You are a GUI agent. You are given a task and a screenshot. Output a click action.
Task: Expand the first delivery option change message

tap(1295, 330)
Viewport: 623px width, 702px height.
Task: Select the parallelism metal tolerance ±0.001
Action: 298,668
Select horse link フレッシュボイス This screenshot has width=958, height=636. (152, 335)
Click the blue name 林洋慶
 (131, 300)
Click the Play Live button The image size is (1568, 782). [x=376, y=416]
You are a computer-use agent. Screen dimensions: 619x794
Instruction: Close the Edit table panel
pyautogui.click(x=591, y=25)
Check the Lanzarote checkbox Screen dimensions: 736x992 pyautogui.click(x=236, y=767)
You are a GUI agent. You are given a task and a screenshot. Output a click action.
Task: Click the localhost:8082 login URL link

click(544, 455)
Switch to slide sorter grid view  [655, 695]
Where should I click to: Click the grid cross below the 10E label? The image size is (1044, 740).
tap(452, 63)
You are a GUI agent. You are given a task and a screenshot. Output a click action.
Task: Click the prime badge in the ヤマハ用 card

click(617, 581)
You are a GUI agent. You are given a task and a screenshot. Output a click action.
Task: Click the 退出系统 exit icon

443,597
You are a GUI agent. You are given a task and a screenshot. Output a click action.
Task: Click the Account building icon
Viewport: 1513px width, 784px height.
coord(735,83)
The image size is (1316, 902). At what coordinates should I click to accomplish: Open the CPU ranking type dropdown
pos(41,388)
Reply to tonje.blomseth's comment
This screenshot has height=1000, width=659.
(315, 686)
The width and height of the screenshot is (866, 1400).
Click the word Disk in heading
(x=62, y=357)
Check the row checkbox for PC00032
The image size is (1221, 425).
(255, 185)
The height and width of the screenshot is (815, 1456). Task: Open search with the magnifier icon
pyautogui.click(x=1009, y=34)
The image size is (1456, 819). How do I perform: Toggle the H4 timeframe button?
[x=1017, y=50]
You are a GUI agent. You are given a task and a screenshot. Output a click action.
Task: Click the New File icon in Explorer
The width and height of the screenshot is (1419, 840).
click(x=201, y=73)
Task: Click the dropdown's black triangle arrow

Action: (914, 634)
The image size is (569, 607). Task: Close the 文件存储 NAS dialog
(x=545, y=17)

========================================

Task directions >> Count how many lines of the material above contain the string "pyautogui", matching case exactly, and reply with the number alone.

Written solution >> 3